There is one span to output from the data below: the lines starting at the line with "Wechat (12, 1888)" and ending at the line with "Đồ Sơn (29, 317)". Output it exactly, ends included, nothing more.

[Collected data entries]
-*-*-

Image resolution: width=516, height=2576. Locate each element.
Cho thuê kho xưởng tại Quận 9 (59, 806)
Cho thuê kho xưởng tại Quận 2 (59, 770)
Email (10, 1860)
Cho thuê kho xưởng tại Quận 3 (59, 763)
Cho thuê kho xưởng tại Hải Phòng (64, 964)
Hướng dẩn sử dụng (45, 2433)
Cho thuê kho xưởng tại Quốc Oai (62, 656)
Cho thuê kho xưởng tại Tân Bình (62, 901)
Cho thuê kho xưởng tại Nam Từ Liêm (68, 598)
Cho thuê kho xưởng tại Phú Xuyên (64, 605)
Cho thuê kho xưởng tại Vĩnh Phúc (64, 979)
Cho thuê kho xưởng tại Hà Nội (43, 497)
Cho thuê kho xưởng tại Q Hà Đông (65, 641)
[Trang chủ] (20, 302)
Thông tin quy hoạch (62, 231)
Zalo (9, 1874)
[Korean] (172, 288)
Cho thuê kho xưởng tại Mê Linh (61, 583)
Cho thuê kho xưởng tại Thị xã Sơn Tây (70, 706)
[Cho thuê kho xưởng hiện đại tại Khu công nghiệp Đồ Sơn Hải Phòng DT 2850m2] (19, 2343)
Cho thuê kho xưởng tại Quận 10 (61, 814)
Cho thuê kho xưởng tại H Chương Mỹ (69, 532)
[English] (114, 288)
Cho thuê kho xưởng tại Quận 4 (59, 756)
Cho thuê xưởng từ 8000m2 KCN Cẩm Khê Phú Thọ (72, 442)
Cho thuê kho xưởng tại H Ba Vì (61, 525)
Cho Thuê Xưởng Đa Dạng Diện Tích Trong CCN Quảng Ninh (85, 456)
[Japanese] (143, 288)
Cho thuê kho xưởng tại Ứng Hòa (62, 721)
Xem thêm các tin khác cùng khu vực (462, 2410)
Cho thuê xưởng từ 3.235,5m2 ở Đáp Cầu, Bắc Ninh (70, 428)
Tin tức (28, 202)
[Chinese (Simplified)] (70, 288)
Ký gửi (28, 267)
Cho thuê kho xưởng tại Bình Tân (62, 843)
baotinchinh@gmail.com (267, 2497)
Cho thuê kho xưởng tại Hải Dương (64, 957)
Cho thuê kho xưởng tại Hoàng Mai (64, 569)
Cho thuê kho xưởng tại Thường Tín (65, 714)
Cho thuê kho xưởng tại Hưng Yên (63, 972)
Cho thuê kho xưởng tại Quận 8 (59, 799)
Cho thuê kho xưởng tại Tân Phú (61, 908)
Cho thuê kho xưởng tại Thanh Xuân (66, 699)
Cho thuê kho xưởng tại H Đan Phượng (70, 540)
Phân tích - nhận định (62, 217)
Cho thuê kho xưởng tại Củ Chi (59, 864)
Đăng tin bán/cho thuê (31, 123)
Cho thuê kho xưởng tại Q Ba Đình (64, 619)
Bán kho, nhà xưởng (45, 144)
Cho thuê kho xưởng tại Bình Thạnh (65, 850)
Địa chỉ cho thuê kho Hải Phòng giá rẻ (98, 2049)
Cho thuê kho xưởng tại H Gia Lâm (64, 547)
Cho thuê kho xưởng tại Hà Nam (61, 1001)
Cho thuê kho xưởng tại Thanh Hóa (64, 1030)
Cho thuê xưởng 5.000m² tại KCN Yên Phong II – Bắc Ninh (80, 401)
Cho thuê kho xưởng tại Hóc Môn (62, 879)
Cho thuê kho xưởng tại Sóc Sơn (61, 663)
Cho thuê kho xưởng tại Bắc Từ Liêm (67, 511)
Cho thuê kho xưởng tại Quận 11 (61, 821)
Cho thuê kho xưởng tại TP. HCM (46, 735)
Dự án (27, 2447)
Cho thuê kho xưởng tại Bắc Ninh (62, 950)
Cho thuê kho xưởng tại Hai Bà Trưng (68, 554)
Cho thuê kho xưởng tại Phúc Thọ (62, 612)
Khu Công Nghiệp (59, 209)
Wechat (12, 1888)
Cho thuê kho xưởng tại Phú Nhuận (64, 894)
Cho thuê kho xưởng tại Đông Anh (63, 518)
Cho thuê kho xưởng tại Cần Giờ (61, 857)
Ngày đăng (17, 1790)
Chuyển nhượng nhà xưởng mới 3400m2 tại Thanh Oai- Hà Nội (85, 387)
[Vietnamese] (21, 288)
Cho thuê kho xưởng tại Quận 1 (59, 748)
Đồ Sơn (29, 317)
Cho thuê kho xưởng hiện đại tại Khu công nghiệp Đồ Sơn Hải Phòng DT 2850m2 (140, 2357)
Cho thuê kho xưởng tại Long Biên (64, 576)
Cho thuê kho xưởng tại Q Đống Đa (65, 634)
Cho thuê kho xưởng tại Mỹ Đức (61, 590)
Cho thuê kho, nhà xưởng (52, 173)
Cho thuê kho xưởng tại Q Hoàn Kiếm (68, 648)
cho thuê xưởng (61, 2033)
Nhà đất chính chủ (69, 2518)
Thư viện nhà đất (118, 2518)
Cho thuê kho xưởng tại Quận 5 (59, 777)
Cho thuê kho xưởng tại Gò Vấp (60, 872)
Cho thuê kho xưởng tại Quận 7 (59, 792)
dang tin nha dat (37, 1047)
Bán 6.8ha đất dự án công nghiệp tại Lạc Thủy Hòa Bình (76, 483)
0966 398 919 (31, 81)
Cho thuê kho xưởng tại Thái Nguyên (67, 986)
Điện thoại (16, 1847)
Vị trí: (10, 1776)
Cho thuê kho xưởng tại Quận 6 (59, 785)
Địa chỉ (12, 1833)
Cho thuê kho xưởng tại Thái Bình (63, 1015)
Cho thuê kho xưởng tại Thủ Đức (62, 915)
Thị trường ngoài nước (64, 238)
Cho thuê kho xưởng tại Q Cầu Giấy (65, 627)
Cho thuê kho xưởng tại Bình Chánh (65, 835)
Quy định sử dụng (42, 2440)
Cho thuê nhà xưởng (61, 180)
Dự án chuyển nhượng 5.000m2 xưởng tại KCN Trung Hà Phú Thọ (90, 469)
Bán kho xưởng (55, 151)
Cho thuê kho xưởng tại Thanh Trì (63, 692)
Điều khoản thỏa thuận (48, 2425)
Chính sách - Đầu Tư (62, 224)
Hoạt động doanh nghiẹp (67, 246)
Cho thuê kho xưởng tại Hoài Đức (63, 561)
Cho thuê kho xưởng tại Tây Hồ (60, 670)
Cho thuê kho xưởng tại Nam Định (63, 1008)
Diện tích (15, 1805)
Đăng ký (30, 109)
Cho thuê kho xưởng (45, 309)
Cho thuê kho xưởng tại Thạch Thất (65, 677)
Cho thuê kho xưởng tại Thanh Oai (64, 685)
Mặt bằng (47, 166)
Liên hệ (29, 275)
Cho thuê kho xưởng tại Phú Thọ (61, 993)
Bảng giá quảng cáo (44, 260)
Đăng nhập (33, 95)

-*-*-

» **WRITTEN REPLY**
Wechat (12, 1888)
Cho thuê kho xưởng tại Phú Nhuận (64, 894)
Cho thuê kho xưởng tại Đông Anh (63, 518)
Cho thuê kho xưởng tại Cần Giờ (61, 857)
Ngày đăng (17, 1790)
Chuyển nhượng nhà xưởng mới 3400m2 tại Thanh Oai- Hà Nội (85, 387)
[Vietnamese] (21, 288)
Cho thuê kho xưởng tại Quận 1 (59, 748)
Đồ Sơn (29, 317)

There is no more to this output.